Con la fondazione, nella prima nomina, su sette componenti ne verranno indicati due dal Comune di Imperia, uno da quello di Dolcedo, uno dalla Diocesi di Albenga e, guarda un po’, tre dal consiglio di amministrazione uscente.
In un colpo solo si è riusciti nel miracolo di moltiplicare le poltrone, dotarle di indennità e di ridurre la democrazia consentendo a dei nominati il diritto di nominare a loro volta quasi la maggioranza assoluta del consiglio, un esempio di casta due punto zero.
È sconcertante constatare che tutta questa “brillante” operazione sia stata organizzata da un presidente statutariamente tenuto a dirigere l’ordinaria attività di Isah, il quale invece, senza un vero confronto né un mandato da parte degli enti locali coinvolti (Imperia e Dolcedo, Regione), senza ascoltare le obiezioni mosse anche all’interno del c.d.a. dell’ente (che non ha votato all’unanimità la trasformazione), senza un dialogo né un accordo con i lavoratori (con cui ha invece tenuto un atteggiamento padronale) e senza porsi domande sui gravi rischi che una simile condotta può avere sugli utenti, sembra aver agito prima di tutto per soddisfare una sua ambizione “manageriale”.
Forse la sua scelta di rinunciare alla nomina di consigliere comunale si dovrebbe declassare da “beau a “mauvais geste” visto l’esito che ne è derivato e le motivazioni che l’hanno determinata.
Queste settimane hanno reso evidente che il desiderio di vedere realizzato il suo progetto non ha fatto recedere Pugi di un millimetro dai suoi propositi, anche in merito alla vertenza aperta dai lavoratori richiedenti la mobilità.
Auspichiamo che la maggiore consapevolezza di quanto sta accadendo nell’ambito degli enti locali coinvolti e dell’istituto stesso, grazie alla mobilitazione dei lavoratori e di chi ha preso a cuore la vicenda, possa portare ad un ripensamento che scongiuri quantomeno il completamento in tempi brevi della procedura di trasformazione, rinviandola sino alla completa soluzione delle mobilità dei dipendenti.
In questo modo rimarrà il danno per l’inevitabile impoverimento qualitativo dei servizi che l’Isah offre, ma si sarà evitata l’ulteriore beffa per la sorte dei lavoratori.
In questa fase transitoria, sarebbe utile aprire finalmente una discussione vera e valutare seriamente un progetto che nei fatti cancellerebbe una straordinaria esperienza di sanità pubblica, sacrificandola alle miopi esigenze di una pseudo cultura manageriale da sottobosco della politica.
Per quanto riguarda la copertura politica di cui sembra godere il presidente Pugi da parte di Scajola (evidentemente a lui ancora grato per la dote di voti portatigli alle comunali), desumibile anche dal fatto che il sindaco è intervenuto personalmente per negare la discussione in consiglio comunale sulla vicenda, ci sentiamo di dare il seguente giudizio.
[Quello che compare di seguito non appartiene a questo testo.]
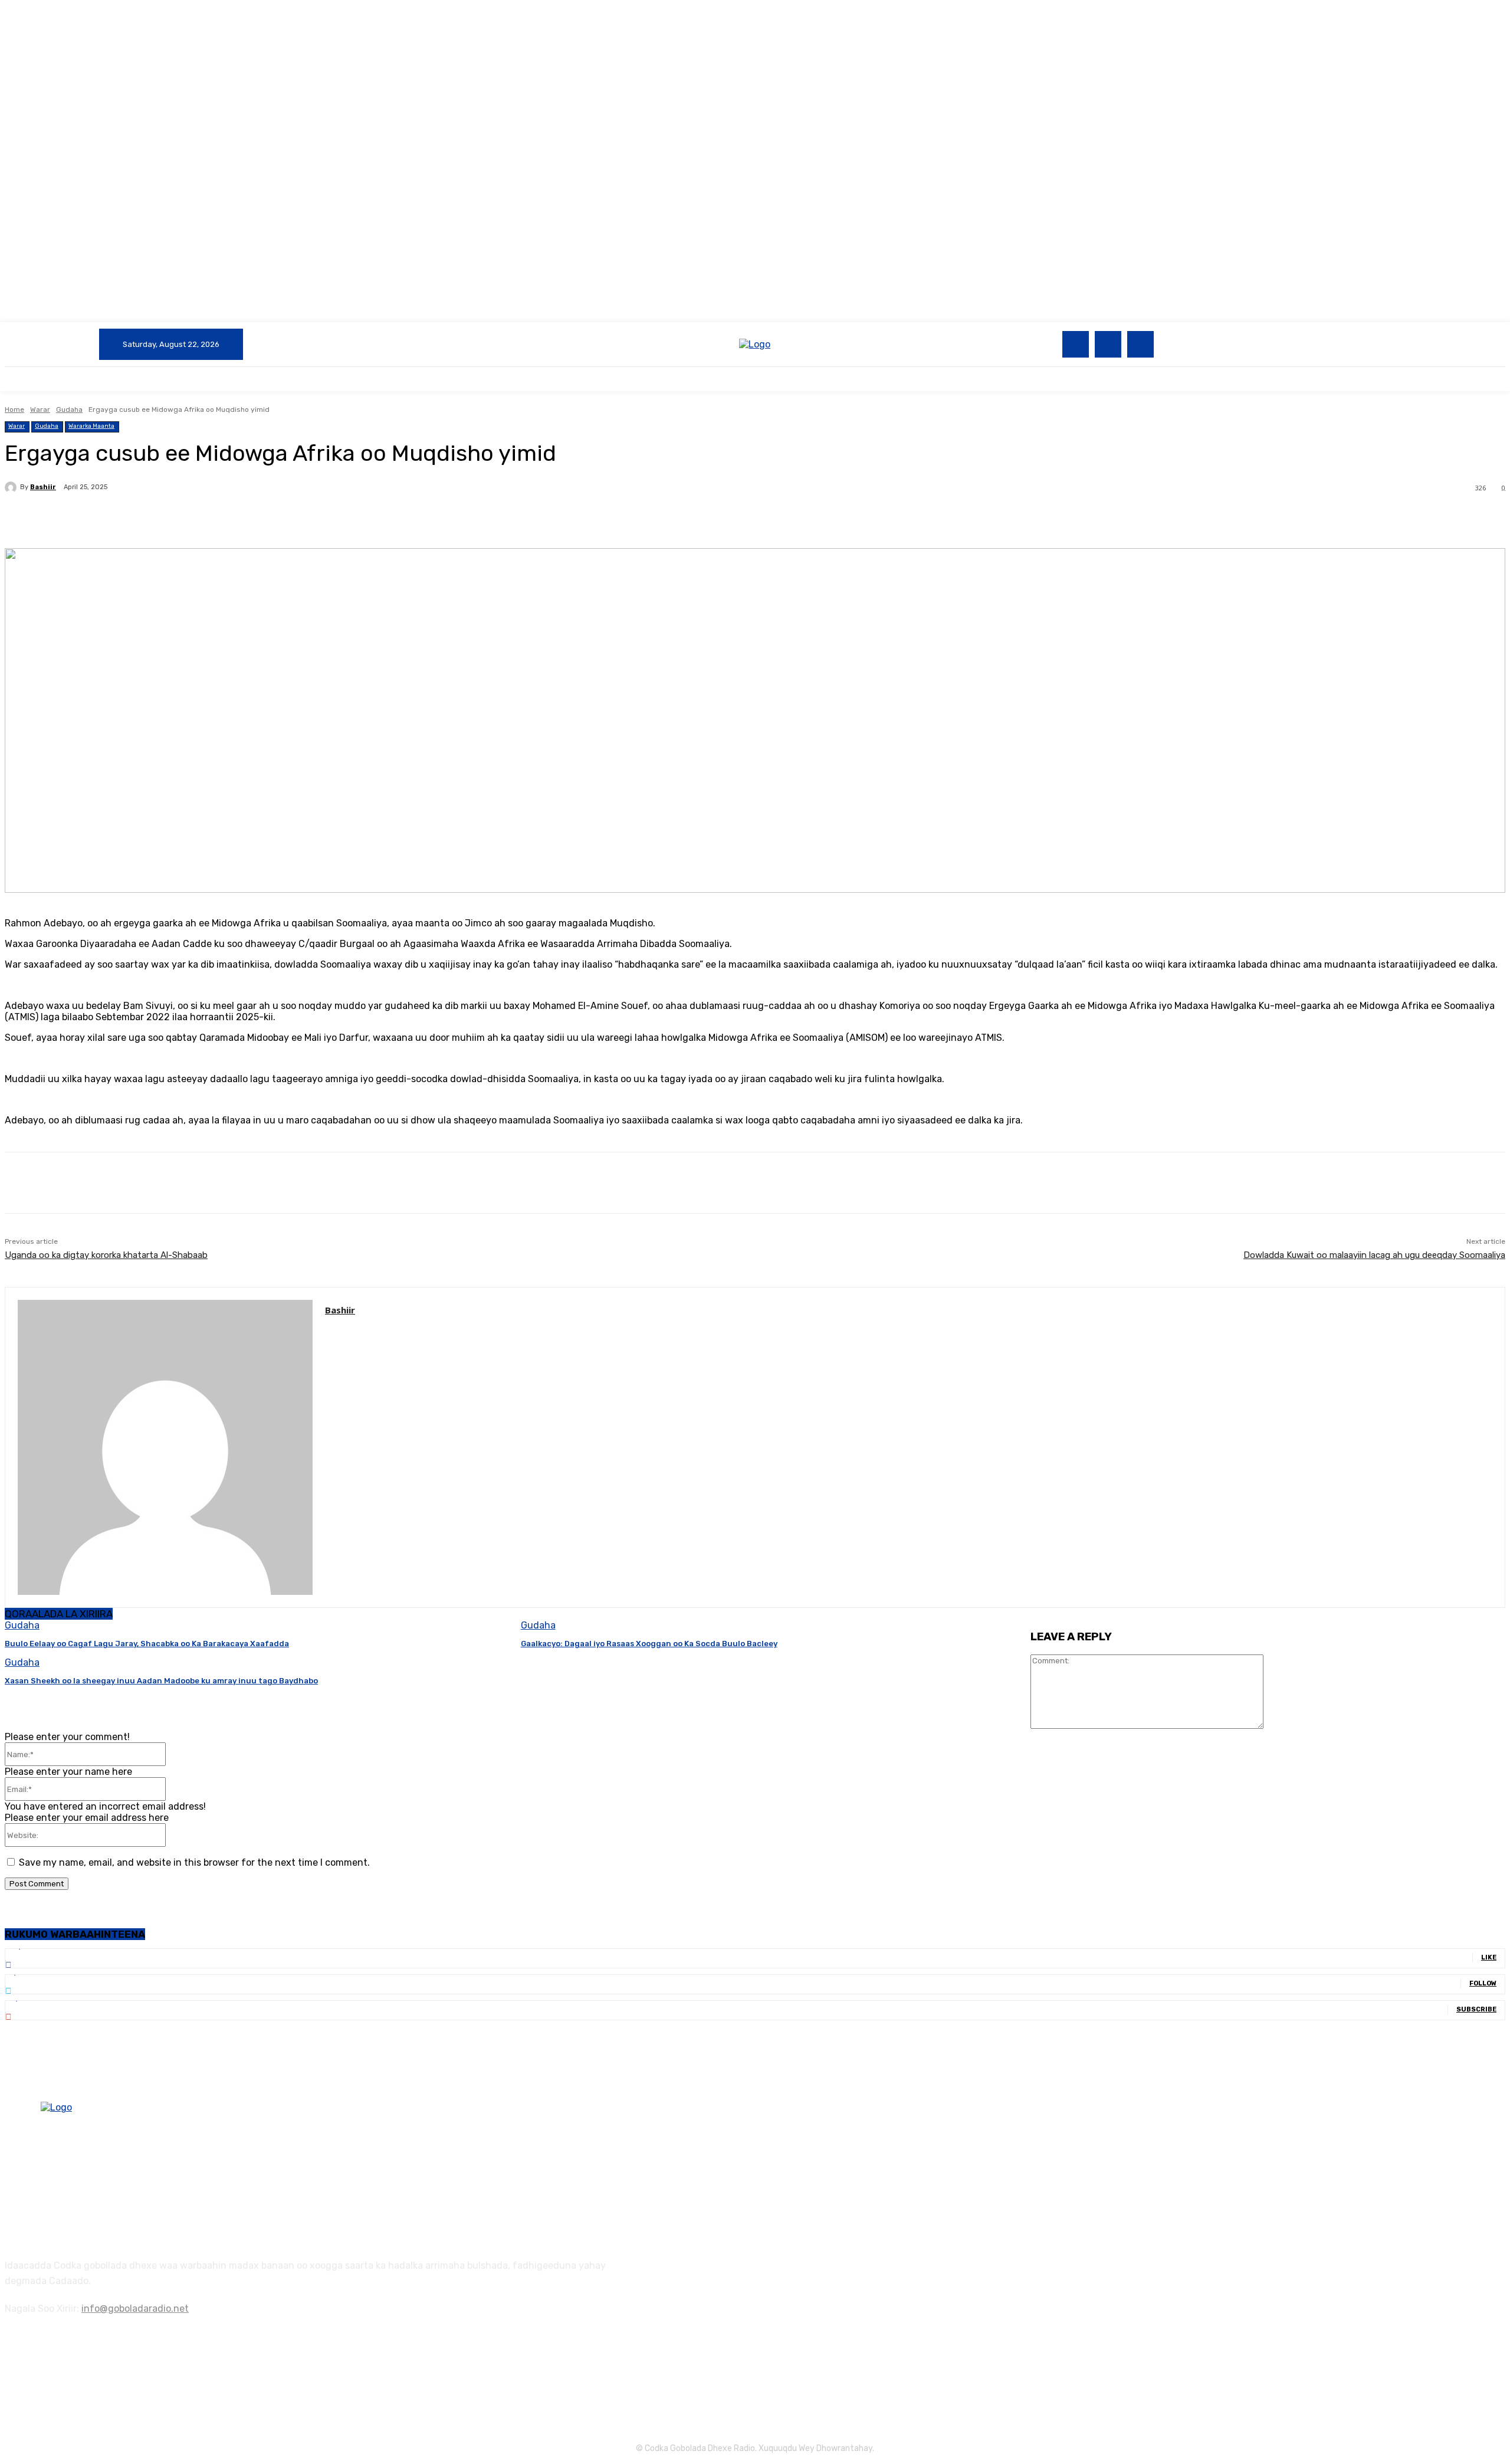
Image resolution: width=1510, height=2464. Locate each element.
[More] (283, 518)
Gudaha (69, 409)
Se Scajola è interessato mantenersi vicino un “prezioso” sostenitore politico, a costo di rinunciare al controllo di Isah a danno della città, infischiandosene dei diritti dei lavoratori e delle conseguenze sugli utenti che tale operazione determinerà, sappia che il suo silenzio sulla vicenda equivale ad una responsabilità anche maggiore di quella del presidente Pugi.
Se Scajola vorrà cogliere invece la gravità della vicenda, facendosi carico di un intervento sul presidente di Isah per ottenere la sospensione della trasformazione e aprire finalmente un dibattito trasparente in città, avrà modo di fare un “beau geste” apprezzabile da tutti”.